### TASK STATEMENT
Extract only the lines running from the top of the entries to the line that holds "The height and width of the screenshot is (456, 1548).". Include that line and omit the pictures.

### RECORDS TO USE

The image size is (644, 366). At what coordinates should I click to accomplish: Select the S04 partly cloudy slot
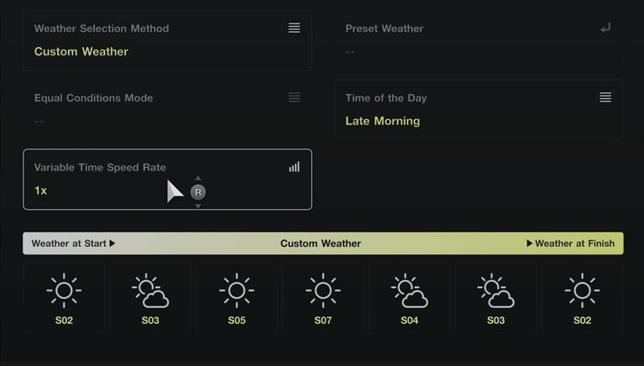coord(409,298)
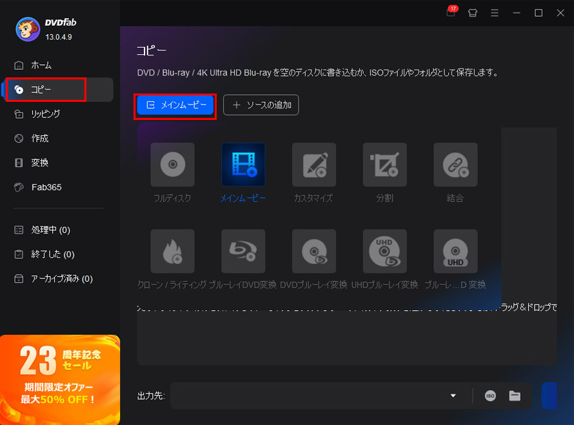
Task: Set output as ISO file via ISO icon
Action: point(490,396)
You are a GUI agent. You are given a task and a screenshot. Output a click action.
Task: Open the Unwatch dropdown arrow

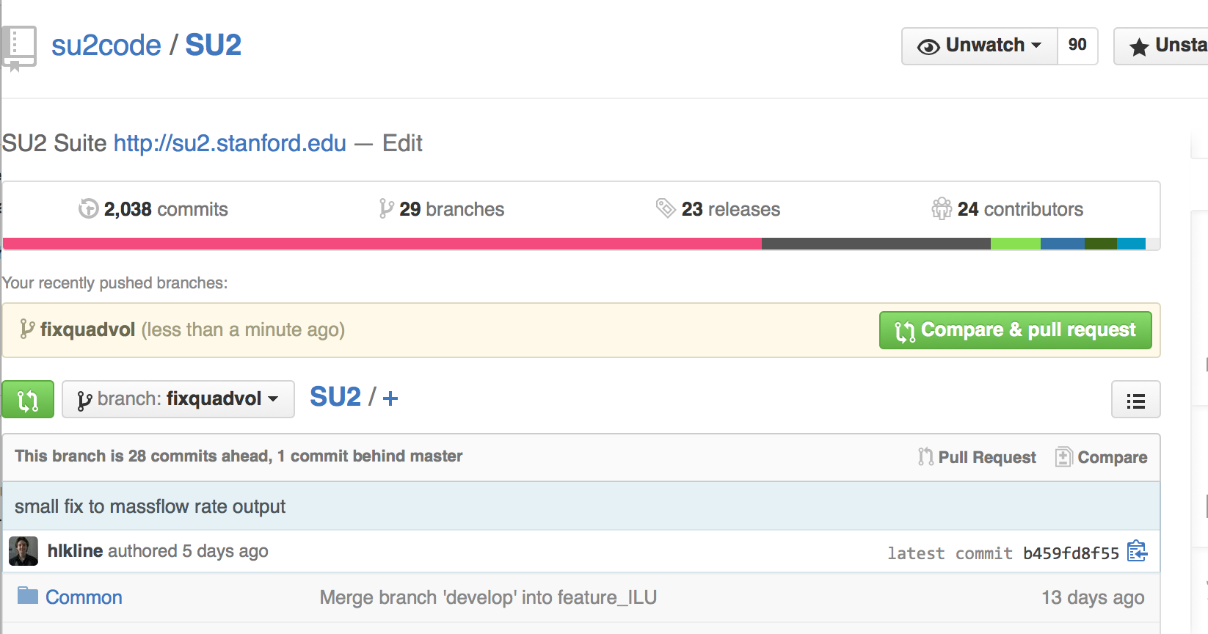click(x=1036, y=45)
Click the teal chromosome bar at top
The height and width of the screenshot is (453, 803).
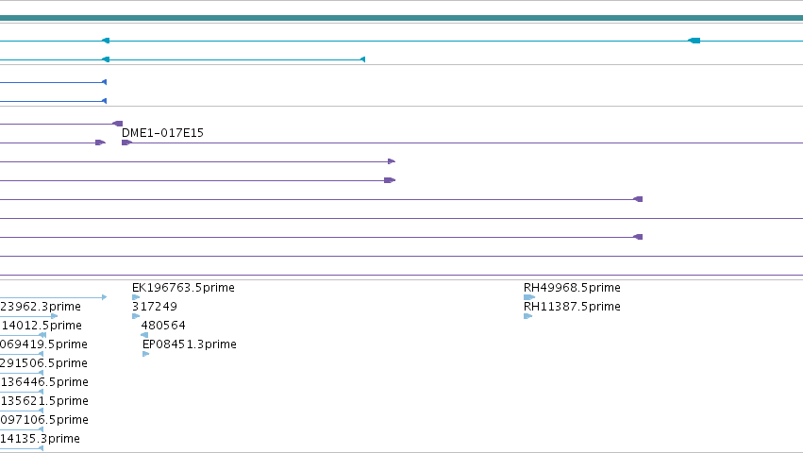(x=402, y=18)
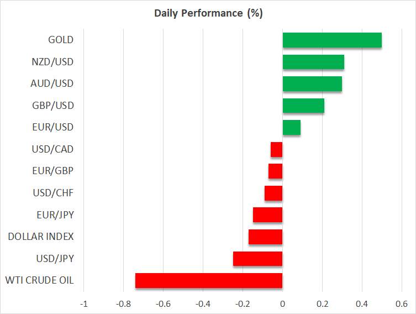
Task: Click the long WTI CRUDE OIL bar
Action: 209,280
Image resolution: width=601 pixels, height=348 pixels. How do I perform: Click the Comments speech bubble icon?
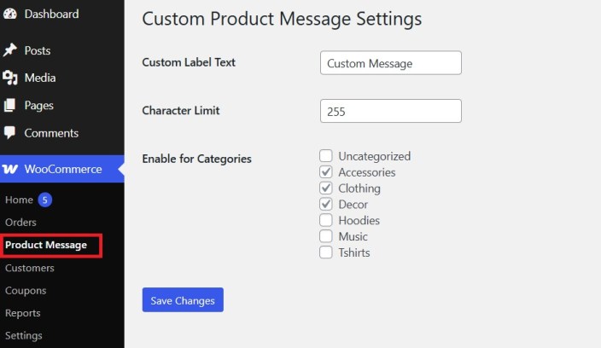point(9,133)
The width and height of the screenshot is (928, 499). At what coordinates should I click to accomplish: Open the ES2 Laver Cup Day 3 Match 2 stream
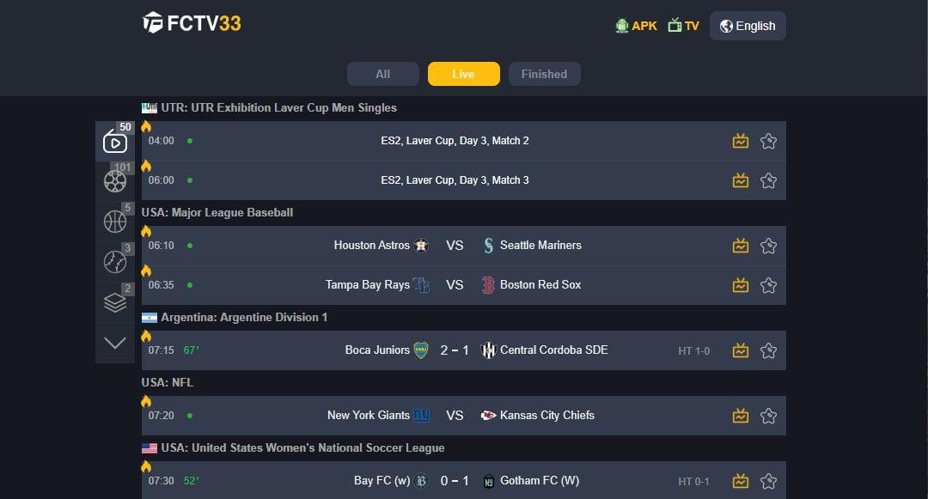click(455, 140)
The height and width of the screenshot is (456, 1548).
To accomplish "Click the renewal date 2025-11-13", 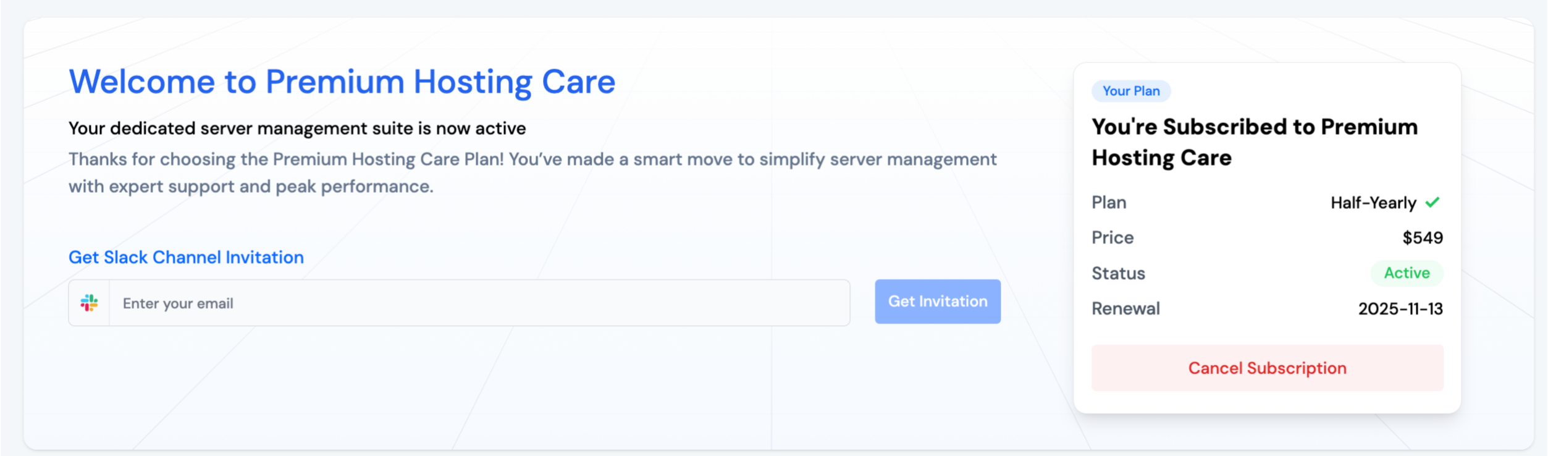I will 1400,309.
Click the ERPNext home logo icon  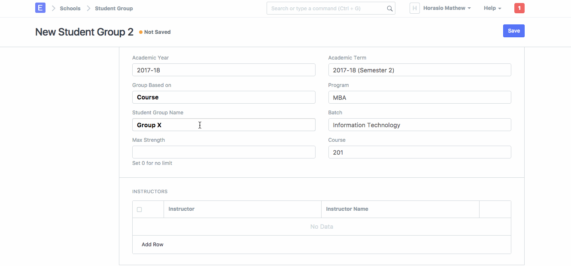pos(40,8)
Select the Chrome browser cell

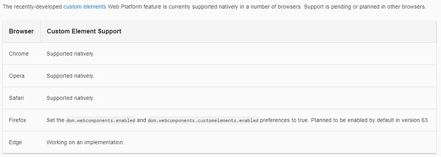click(19, 54)
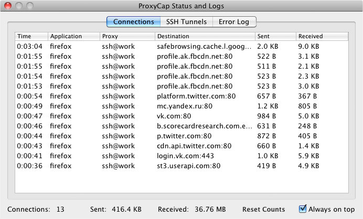Sort connections by Time column header

[31, 37]
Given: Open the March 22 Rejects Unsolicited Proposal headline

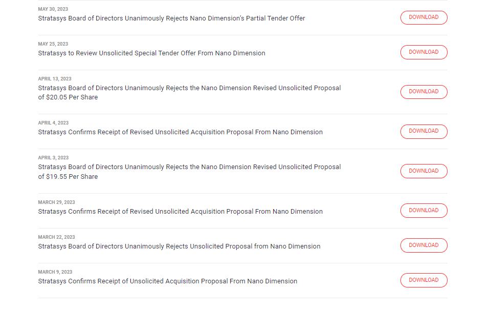Looking at the screenshot, I should pos(179,246).
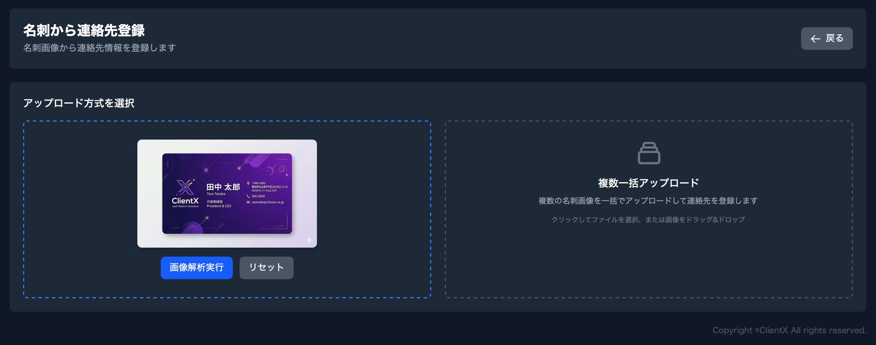Click the phone icon on the business card
The width and height of the screenshot is (876, 345).
point(248,196)
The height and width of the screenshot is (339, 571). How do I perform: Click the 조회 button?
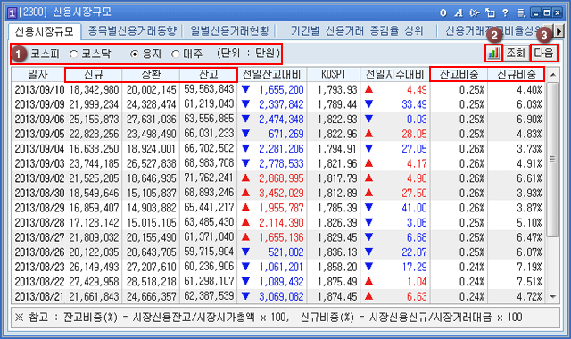tap(516, 54)
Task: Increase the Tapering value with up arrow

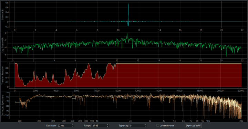Action: coord(145,125)
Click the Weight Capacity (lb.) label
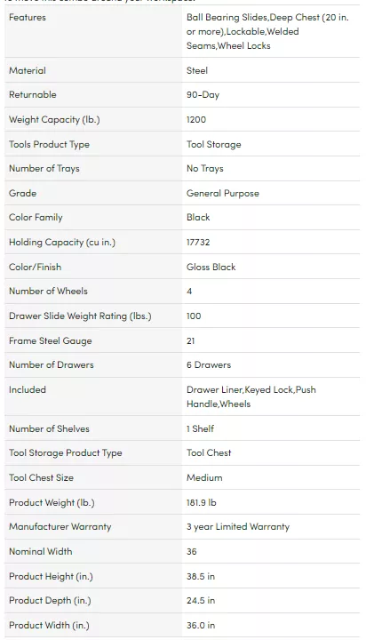Screen dimensions: 366x640 (54, 120)
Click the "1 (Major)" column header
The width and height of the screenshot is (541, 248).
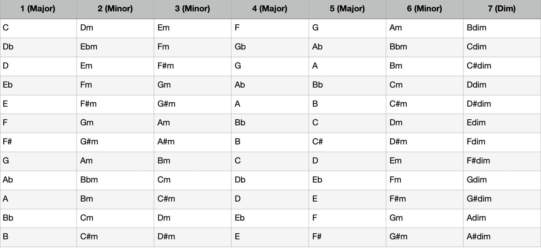pos(38,9)
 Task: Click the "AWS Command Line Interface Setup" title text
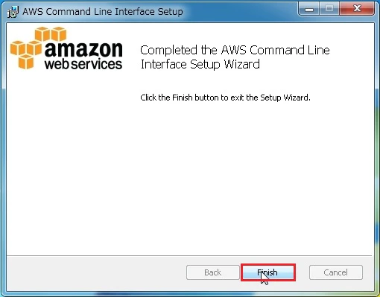[103, 11]
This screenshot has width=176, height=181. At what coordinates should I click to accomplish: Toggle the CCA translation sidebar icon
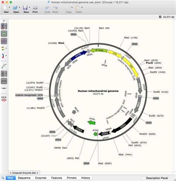pos(4,98)
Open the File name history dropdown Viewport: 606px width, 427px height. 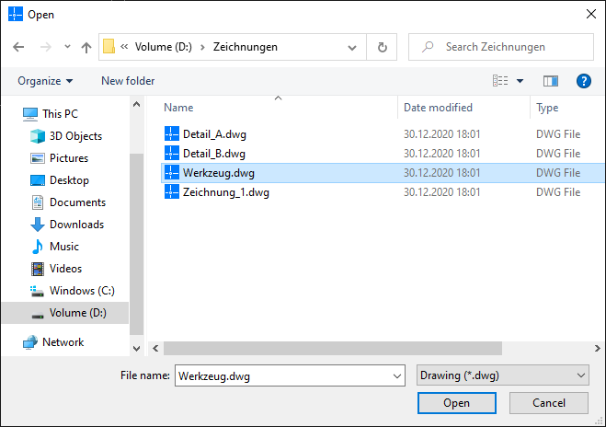tap(397, 375)
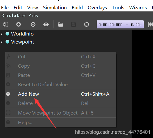Image resolution: width=153 pixels, height=138 pixels.
Task: Expand the Viewpoint node
Action: [2, 42]
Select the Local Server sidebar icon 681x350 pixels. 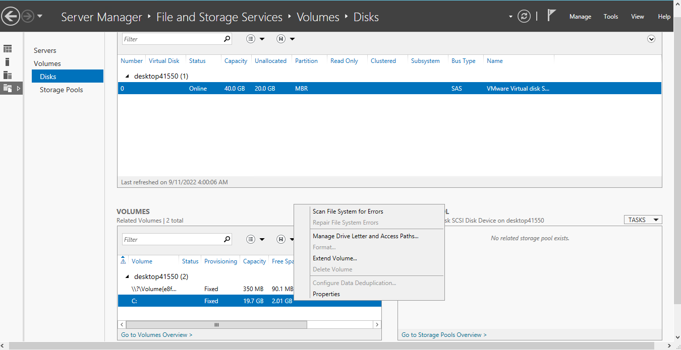[8, 62]
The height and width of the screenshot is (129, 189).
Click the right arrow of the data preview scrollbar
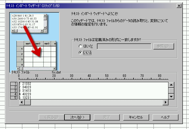(166, 102)
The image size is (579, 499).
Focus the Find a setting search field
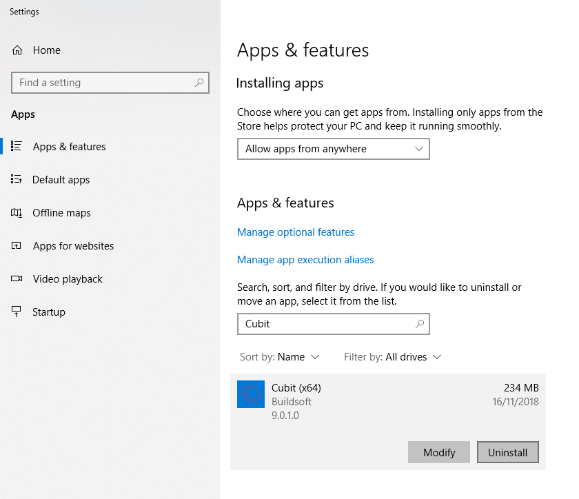tap(103, 83)
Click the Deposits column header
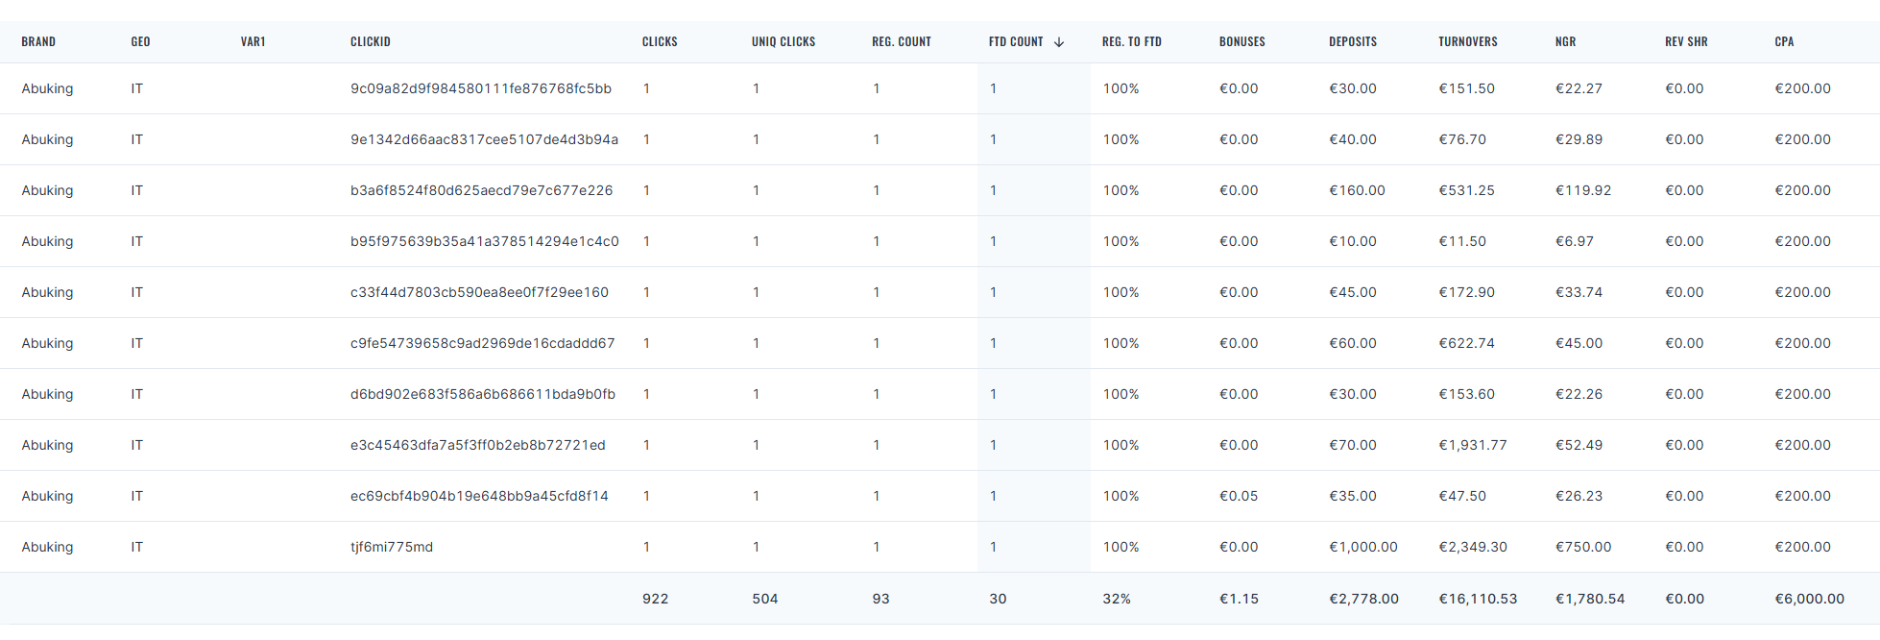The image size is (1880, 640). (x=1353, y=42)
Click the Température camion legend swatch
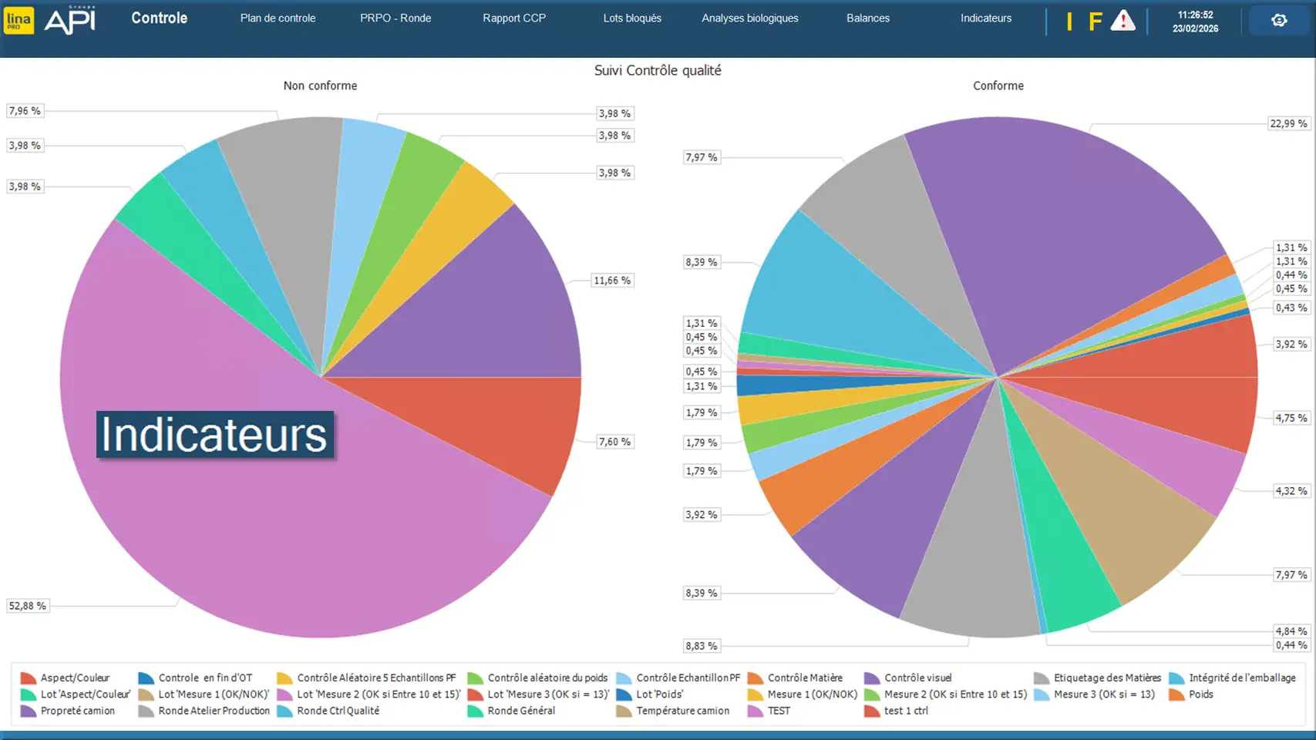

### SOLUTION
The image size is (644, 366). At what coordinates should I click to accomplish: Select the S04 partly cloudy slot
coord(409,298)
Task: Set output as ISO file via ISO icon
Action: point(490,396)
You are a GUI agent. You are given a task and a screenshot. Output a click action.
Task: Open the Unwatch dropdown arrow

click(x=1036, y=45)
Click the teal chromosome bar at top
The height and width of the screenshot is (453, 803).
(x=402, y=18)
Task: Click the long WTI CRUDE OIL bar
Action: 209,280
Image resolution: width=601 pixels, height=348 pixels. How do I perform: Click the Comments speech bubble icon?
point(9,133)
The width and height of the screenshot is (928, 499). At what coordinates should I click to accomplish: Open the ES2 Laver Cup Day 3 Match 2 stream
click(455, 140)
The height and width of the screenshot is (456, 1548).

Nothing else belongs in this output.